Have you considered .260 Remington?Dec 31, 2014 at 8:49 am #2160429
260 would make a great mountain rifle, but won't fit into the ar15 platform, gotta move to the AR10, heavier more cost. You can of course go the bolt rifle way but the same weight will cost a lot more. Even the Kimber mountain ascent at 4#13oz and $1800 costs more than an ultralight built on the Grendel that should be closer to the bottom of 4# so to me the lightest option is the grendel, only option, no way. The Kimber MA is of course a good option and the lightest production rifle available, but I'm not interested in stock, factory or production:) Custom bolt rifles can be build at the bottom of 4 pounds and I've done a lot of math and I'm very confident you can build a 260 (or any 308 based short action) bolt rifle at 4.25# or a bit lighter, and I believe the Grendel AR15 will be similar in weight. However that bolt rifle will cost a bare minimum of $3500-$4000 where the AR15 Grendel should be under $2000. Again not the only option but I gave up my dream of the custom bolt because I could build the Grendel myself and save a lot of cash. But I'm building on 223 first because i'm a little slow and down't want to screw up the 6.5mm barrel that costs 3 times as much:) plus my wife gave me a tiny budget to start with:)

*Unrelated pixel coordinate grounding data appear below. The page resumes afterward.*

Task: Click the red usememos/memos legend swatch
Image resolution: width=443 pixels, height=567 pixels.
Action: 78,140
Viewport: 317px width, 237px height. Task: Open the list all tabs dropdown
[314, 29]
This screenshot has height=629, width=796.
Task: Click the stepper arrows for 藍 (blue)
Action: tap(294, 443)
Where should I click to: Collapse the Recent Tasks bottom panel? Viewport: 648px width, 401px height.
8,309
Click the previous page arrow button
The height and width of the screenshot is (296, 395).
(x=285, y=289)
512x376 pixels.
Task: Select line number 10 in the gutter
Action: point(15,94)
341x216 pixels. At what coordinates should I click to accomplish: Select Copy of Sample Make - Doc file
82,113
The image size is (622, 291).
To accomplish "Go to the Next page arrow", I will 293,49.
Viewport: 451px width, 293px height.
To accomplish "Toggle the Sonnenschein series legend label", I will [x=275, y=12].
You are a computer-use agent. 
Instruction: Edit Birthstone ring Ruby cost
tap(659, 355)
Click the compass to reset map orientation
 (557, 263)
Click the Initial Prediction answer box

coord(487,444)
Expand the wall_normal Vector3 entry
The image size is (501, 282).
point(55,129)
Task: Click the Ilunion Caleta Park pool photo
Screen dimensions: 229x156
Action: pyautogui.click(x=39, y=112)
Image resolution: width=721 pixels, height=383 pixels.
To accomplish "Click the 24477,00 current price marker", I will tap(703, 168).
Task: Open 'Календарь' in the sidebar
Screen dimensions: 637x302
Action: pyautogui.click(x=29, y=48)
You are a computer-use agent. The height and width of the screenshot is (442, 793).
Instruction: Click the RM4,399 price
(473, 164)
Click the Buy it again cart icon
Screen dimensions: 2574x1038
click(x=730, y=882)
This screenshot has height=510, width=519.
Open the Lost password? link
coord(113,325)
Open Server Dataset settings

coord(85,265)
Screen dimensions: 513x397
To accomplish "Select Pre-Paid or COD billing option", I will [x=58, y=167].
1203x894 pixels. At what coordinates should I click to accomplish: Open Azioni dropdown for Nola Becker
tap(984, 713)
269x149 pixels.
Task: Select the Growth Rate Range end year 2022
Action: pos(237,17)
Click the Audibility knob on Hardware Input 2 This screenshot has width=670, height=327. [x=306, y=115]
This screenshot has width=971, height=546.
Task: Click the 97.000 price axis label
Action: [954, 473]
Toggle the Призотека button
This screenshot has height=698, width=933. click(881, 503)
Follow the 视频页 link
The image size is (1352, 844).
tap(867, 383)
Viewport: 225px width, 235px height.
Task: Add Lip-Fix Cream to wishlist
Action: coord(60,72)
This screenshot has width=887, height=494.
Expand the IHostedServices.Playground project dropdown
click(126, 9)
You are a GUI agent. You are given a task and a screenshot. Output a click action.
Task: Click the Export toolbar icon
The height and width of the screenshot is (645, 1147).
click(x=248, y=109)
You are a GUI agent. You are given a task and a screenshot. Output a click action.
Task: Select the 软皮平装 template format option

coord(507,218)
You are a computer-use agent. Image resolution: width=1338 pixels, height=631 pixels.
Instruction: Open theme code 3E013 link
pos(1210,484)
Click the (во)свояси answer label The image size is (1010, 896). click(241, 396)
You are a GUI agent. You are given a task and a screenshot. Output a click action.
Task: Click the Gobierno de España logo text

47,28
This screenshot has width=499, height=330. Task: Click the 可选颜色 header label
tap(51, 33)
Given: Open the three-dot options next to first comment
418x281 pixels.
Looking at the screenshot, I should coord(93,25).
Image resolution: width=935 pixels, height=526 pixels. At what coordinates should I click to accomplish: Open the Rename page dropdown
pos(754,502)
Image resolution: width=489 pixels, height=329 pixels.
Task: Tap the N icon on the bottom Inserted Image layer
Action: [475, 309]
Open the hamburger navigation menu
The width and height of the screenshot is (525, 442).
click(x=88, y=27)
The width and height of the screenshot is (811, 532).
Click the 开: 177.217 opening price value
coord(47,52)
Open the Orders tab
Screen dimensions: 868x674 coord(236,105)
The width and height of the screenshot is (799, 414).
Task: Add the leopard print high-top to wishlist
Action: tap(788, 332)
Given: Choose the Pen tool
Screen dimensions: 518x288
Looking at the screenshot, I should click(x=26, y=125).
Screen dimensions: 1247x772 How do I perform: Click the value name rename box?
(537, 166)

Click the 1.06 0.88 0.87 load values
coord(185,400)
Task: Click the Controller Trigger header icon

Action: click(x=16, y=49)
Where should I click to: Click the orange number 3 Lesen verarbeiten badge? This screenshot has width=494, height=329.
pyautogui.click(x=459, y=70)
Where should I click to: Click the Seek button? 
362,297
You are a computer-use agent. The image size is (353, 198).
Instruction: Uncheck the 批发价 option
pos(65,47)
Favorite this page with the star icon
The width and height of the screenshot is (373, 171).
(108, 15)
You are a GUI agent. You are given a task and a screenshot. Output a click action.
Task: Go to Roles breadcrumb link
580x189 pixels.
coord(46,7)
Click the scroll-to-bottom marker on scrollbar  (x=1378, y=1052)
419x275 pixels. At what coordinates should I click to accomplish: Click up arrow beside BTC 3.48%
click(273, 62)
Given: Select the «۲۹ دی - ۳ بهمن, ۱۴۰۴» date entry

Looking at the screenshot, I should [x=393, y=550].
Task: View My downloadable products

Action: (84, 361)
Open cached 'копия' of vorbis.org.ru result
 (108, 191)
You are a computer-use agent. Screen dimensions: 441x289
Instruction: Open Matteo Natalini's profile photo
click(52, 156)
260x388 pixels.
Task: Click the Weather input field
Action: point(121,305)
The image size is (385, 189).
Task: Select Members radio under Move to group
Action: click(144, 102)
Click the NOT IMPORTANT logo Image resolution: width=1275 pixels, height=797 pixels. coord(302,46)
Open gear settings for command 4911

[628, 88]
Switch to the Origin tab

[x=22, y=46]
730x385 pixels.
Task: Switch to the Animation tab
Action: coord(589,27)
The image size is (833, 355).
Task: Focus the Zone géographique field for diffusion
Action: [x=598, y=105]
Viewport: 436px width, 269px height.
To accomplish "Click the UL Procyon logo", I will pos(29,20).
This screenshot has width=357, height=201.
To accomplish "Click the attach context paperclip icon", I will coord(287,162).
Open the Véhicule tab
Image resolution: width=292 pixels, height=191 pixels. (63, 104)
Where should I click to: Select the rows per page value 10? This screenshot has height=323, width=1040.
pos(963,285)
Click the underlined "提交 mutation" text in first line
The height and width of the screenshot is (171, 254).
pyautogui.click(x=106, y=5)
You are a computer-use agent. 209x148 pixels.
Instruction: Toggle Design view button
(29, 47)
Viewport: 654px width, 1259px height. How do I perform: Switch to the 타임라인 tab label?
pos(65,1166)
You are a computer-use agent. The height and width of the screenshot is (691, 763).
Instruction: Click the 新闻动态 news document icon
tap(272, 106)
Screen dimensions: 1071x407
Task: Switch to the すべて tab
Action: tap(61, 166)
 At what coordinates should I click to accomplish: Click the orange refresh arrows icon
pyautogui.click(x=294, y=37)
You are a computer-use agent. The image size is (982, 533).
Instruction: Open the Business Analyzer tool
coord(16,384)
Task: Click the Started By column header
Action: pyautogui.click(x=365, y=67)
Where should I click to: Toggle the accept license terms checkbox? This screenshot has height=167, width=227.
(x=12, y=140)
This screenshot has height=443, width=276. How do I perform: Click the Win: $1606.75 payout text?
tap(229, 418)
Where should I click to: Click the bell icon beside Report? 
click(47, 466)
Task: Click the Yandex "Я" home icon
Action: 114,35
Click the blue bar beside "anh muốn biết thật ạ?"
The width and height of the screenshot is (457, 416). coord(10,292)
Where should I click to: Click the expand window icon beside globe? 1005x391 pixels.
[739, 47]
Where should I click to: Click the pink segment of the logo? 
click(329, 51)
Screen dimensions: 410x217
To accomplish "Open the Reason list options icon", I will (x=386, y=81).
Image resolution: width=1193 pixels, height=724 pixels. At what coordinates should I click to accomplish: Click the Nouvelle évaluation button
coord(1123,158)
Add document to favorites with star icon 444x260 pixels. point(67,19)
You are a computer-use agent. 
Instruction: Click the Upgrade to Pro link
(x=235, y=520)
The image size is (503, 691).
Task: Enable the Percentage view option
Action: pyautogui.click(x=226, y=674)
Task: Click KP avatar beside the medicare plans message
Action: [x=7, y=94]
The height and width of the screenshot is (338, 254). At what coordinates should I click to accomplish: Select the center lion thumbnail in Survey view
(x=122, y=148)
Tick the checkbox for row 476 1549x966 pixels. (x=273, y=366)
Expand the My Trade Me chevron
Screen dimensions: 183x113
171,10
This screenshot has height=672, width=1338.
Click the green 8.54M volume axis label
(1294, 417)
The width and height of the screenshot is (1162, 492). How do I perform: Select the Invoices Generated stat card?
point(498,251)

-TimDec 31, 2014 at 8:57 am #2160436
Some velocities listed on some ammo boxes
6.5 grendel- 123g grain 2620fps
6.5 Swede- 120 grain 2723fps
260 Rem- 125 grain 2950fps
6.5 credemore- 120 grain 3020fps
So i certainly won't argue the 6.5 grendel as the king of the 6.5mms but it's the only one that fits:), or 264LBC i guess but i'm no hand loader
-TimDec 31, 2014 at 9:46 am #2160450
Touche, my local friendly gunshop only sells Norma or Nosler. They don't really sell any other brands of 6.5 Swede which is weird because they sell a lot of other stuff from Hornady, Federal, Winchester, Remington et al in other calibres.
I don't think a lot of people have the old military rifles around here anymore seeing how they are all replaced by Tikkas and Sakos. But sometimes I forget United States is the land of hunters where they still use rifles from 130 years ago.
So, it could be like the .45-70 where Federal and other suppliers purposely sell under-performing ammunition because there are still a lot of old lever-actions still in use; even though most lever-actions produced today can handle really hot loads from Grizzly, Buffalo Bore and Garrett.
Anyway, if .260 Remington is only available for AR10 platforms, then, given the constraints, the Grendel would be your best option.
Performance is a non-issue because there's still lot of people who hunt CXP2-class game with .30-30 Win and 7.62x39mm Soviet. Hell, there's a lot of old-folks who still sit on tree-stumps and wait for moose to pass by and shoot them at point-blank with those calibres.
I am sure your AR15 would be a fantastic deer-rifle though. Would be awesome to see a sub-5 lbs CXP2 platform.Dec 31, 2014 at 10:03 am #2160456
We'll see. I'm sure with the swede being around as long as it has there are many options for loads and the one I chose is only one possibility. There are obviously tons of caliber choices and each is its own balance of compromises. I'm curious about the Grendel and being there are factory loads available it's something I can try. Other calibers are options in this size but most other viable ones are hand load only and I'm just not ready for that.